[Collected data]
= = =

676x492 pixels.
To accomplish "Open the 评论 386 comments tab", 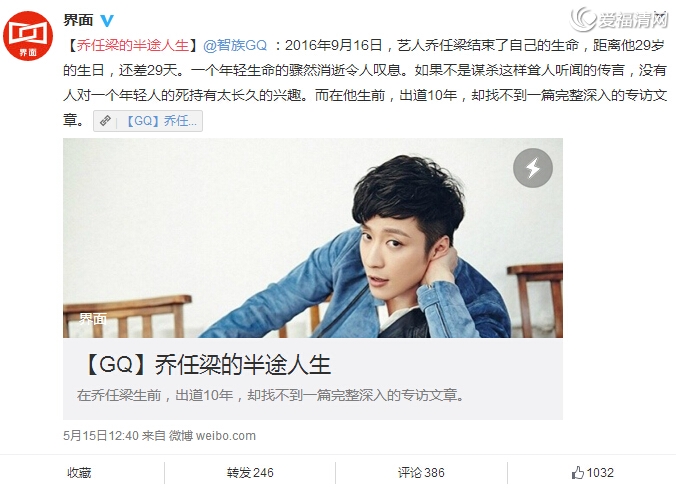I will point(421,473).
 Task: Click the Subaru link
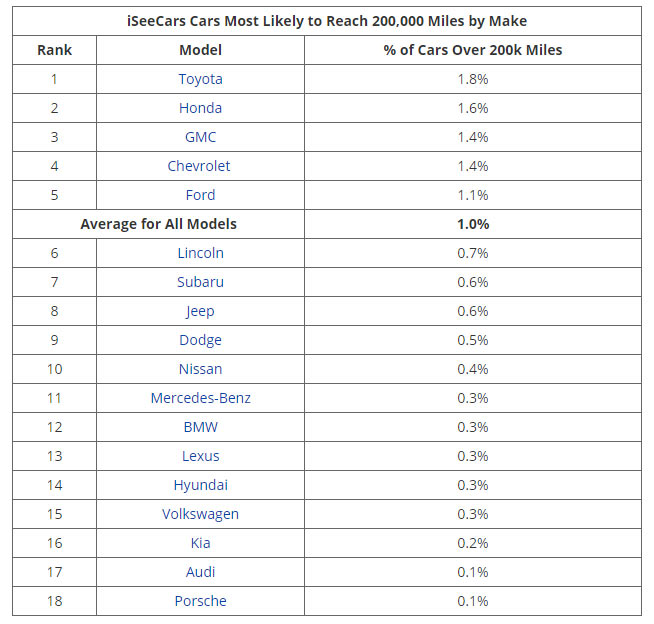[200, 282]
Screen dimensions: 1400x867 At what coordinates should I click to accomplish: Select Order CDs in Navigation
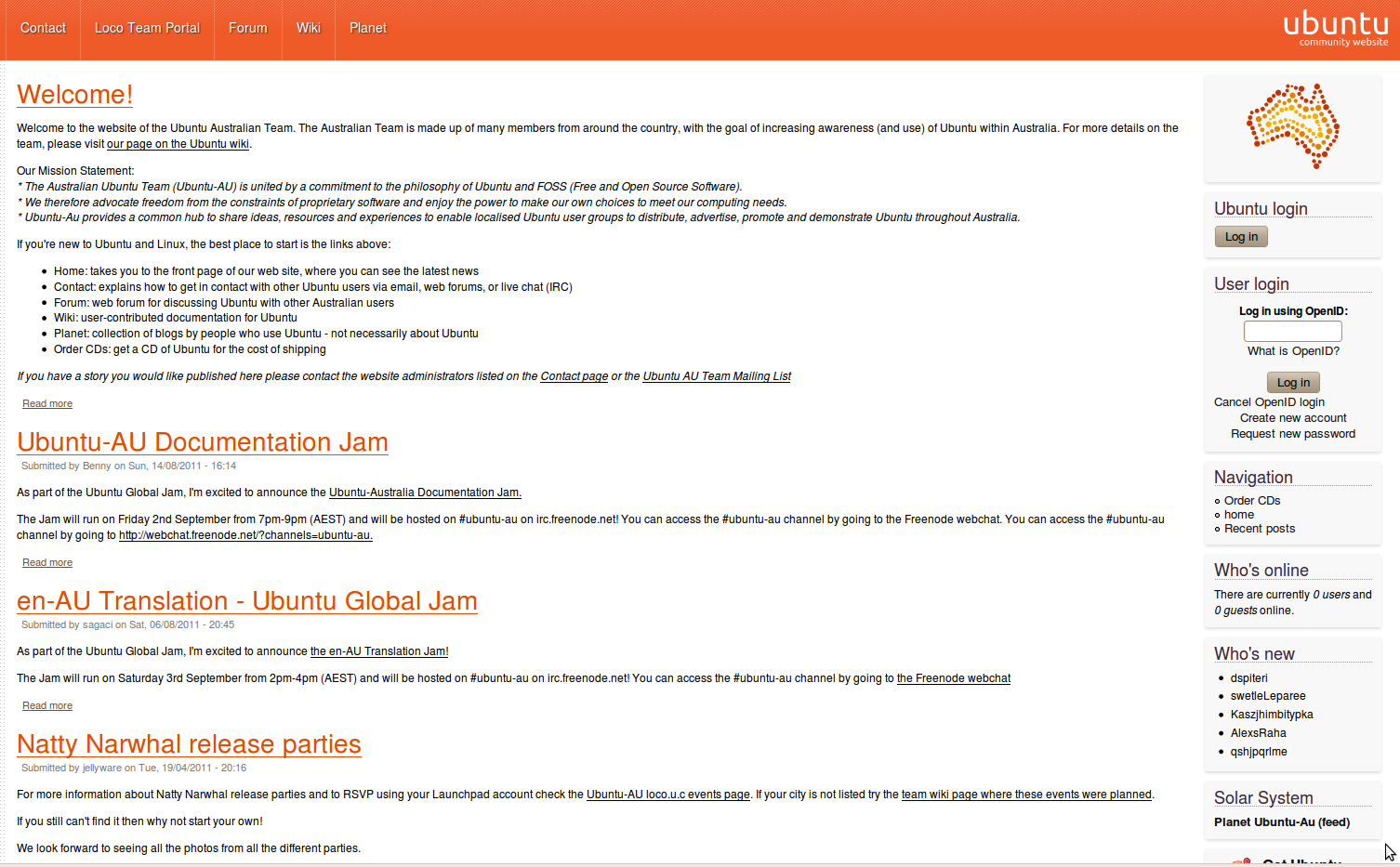[1252, 499]
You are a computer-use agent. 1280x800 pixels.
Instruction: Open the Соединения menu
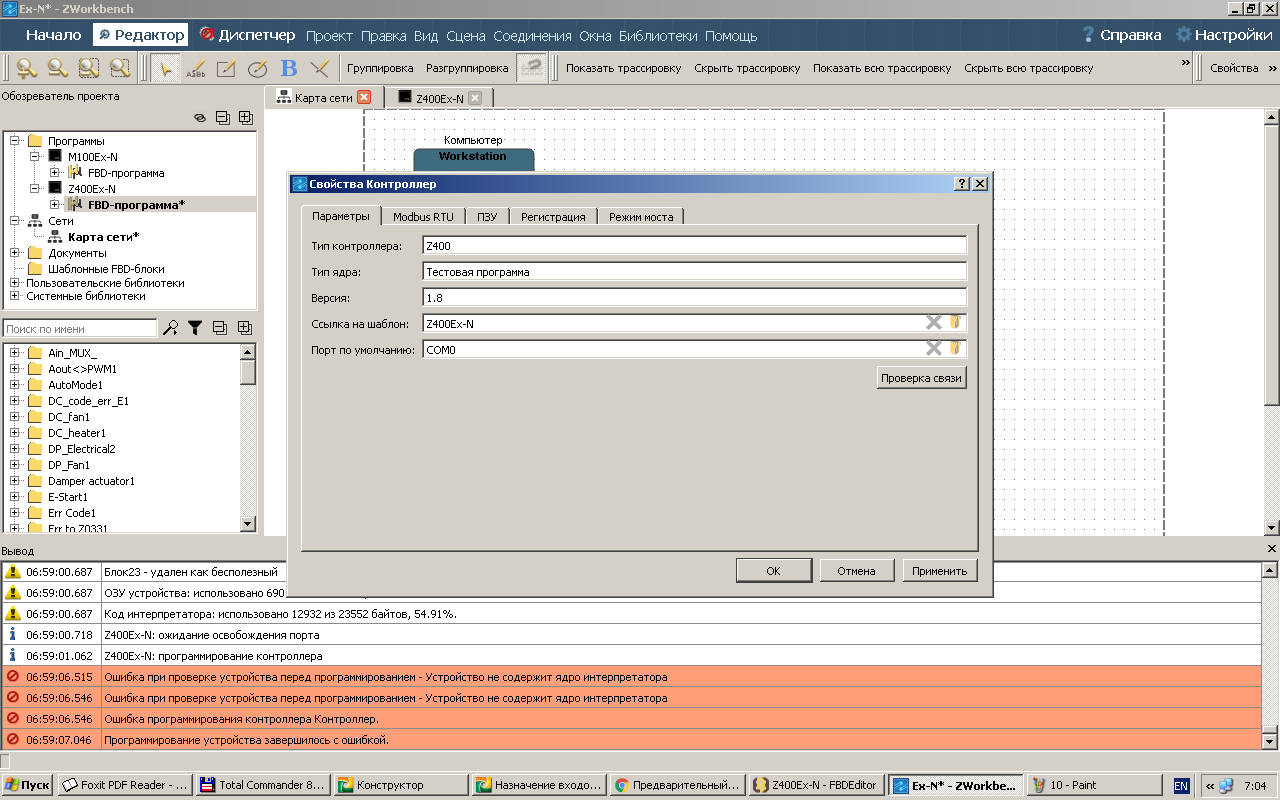532,36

= = =

* **What is required**
Return from the data every line that holds "pixels".

* **Final answer**
676x492 pixels.
You are a computer-use agent. 1280x800 pixels.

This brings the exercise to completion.